Twilight of the Experts

Peter Alvaro argues why observability and fault injection is the only tractable future for addressing resilience of distributed systems. Love this talk for concisely capturing a number of fundamental truths about distributed systems. We disagree with the broad conclusion despite very much admiring his reasoning. Twenty-four minutes of gold. youtube

_(We admire Alvaro's reasoning and argument. We nevertheless disagree with the premise. Every new automation grows into the next in our vast collection of distributed systems problems. Rather than replacing genius with automation, we seek practices to develop a network of effective learners. Network effects spreading mundane expertise can outperform the super geniuses in Alvaro's argument. See Designing for Resilience)_

# Distributed Systems & Partial Failure

Distributed systems require the cooperation of some number of independent physical machines.

YOUTUBE A-frep1y80s Peter Alvaro, Twilight of the Experts: The Future of Observability

If a single site fails, like a laptop or phone, we detect the failure immediately and replace a component or reboot. In a distributed system, some subset of those communicating entities may fail to uphold their function but the computation may nevertheless finish and produce an outcome.

"Hmm. Is this outcome right? Is it correct?" "Is it complete despite the fact that partial failures have occurred?"

Because partial failures do occur, **all distributed software ever written has been written to be fault tolerant**. That is, it has software that attempts to anticipate, detect and ultimately mask or mitigate the partial failures so they don't effect our computational outcomes.

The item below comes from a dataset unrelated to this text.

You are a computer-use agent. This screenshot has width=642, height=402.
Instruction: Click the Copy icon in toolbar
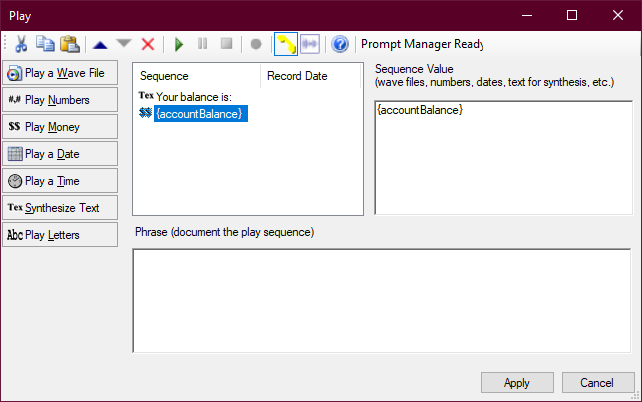coord(45,44)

"Will my fault tolerant code actually tolerate faults that occur in practice?" "Have I tested it exhaustively?" (ahem, **you haven't**)

# Reassuring Myths

We've told ourselves bedtime stories so we could sleep at night knowing our shallowly tested code is running far away from us in production.

# The Expert

The oldest and most comforting myth.

Can't someone else do it? How many fault-tolerant challenges are there? Can't we delegate responsibility for solving these really hard problems to, you know, the greatest minds of our time? Can't we let the Lampsons and Liskovs and (Jim) Grays and the Lampports and the Chandys solve fault tolerance and then encapsulate those solutions as reusable components, you know, libraries?

Then mere mortals like us could just build stacks on those libraries?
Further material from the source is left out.